Note: See also subsections (4) to (7).
(2) Schedule 1, item 5, page 4 (line 16) to page 5 (line 7), omit the item, substitute:
5 At the end of section 4
(5) Without limiting the definition of Immigration and Border Protection information in subsection (1), information that has originated with, or been received from an intelligence agency is taken to be information the disclosure of which would or is reasonably likely to prejudice the security, defence or international relations of Australia.
(6) Without limiting the definition of Immigration and Border Protection information in subsection (1), information that was provided to the Commonwealth pursuant to a statutory obligation or otherwise by compulsion in law is taken to be information the disclosure of which would or is reasonably likely to found an action by a person (other than the Commonwealth) for breach of duty of confidence.
The amendments proposed reflect the recommendations made by the Australian Human Rights Commission and the Law Council of Australia in their submissions to the inquiry into this bill. The recommendations from the Australian Human Rights Commission aim to advance the bill's stated objective and enhance the bill's compatibility with human rights. The unauthorised disclosure of information under section 42 of the Australian Border Force Act carries a penalty of up to two years imprisonment. The Australian Human Rights Commission submitted that, given the adverse consequences associated with a criminal conviction, criminal penalties should only attach to the unauthorised disclosure when it harms essential public interests.
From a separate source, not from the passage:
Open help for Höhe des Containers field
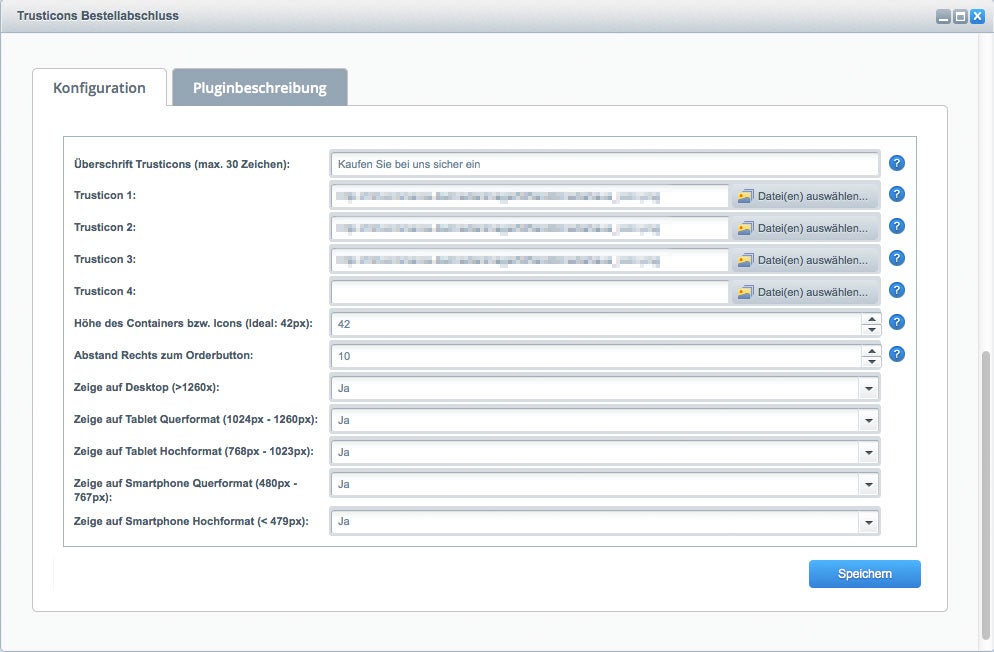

The term 'would or could reasonably be expected to' potentially criminalises the disclosure of information where there is a reasonable possibility but not the reasonable likelihood of prejudice. Using prejudice broadens the application to include disclosures that disadvantage rather than harm or damage. Prejudice could be about protecting the reputation of the department rather than causing any actual damage to the department. There are multiple definitions of 'security' in federal legislation, and security is not confined to the Australian Border Force Act. For clarity and consistency, the definition of security in the ASIO Act describes security in specific terms. The term 'international relations' is also undefined. Using the definition in the National Security Information (Criminal and Civil Proceedings) Act 2004 would lessen the chance that unauthorised disclosures that simply embarrass the government without causing any real damage would fall outside the scope of the offence.
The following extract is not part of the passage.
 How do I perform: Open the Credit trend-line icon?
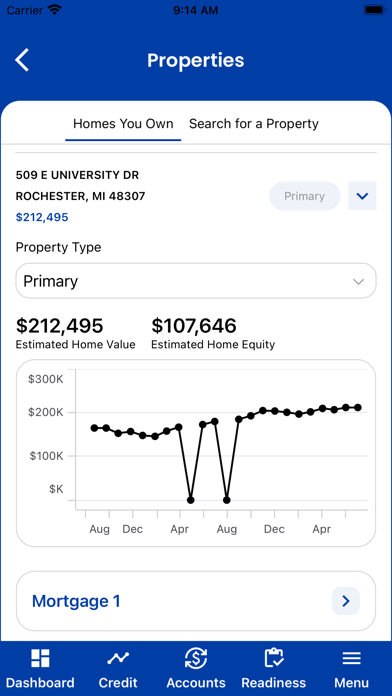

In relation to the duty of confidence: the Australian Human Rights Commission submitted that there must be compelling justification to support secrecy provisions that criminalise the unauthorised disclosure of information that is not reasonably likely to harm essential public interests. While it's accepted that people and companies will provide sensitive information that they expect the department to keep confidential, the provision as currently drafted is too broad. The Australian Law Reform Commission stated:
The category of information protected should be narrowly defined, so that the secrecy provision is not so wide as to cover information that would not harm the regulatory functions of the agency.
Competitive detriment is, once again, an extremely broad provision. Civil law remedies such as contractual, common law and equitable remedies are available to address the problem of improper disclosure of commercial information. Extending criminal liability to the unauthorised disclosure of information that would or could cause competitive detriment is inappropriate.
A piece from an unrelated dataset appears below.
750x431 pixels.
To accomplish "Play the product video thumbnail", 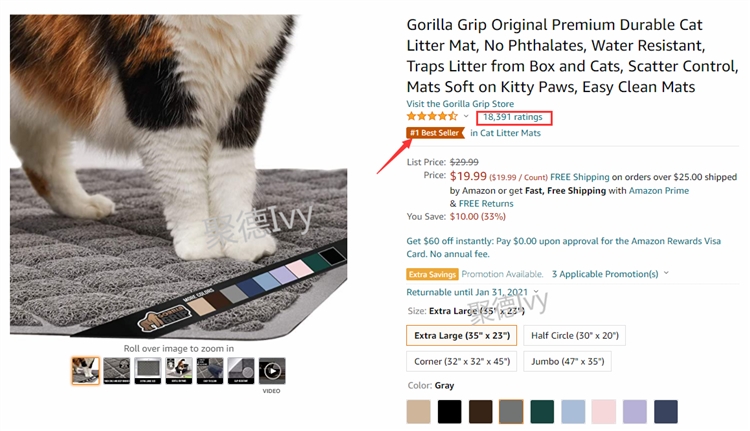I will click(x=272, y=371).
The Australian Human Rights Commission considers that the deeming of information with a security classification as information requiring protection—without any consideration of the context of the information or whether it has been correctly classified—is a blanket provision that unduly restricts freedom of expression, political communication and legitimate public scrutiny.
So there you have it. The Greens are attempting to improve this legislation, to narrow the scope of what can be determined to be protected information. We are doing so in order to lessen the effect on freedom of communication that the Australian Border Force Act will have, even should the amendments currently before the Senate be passed.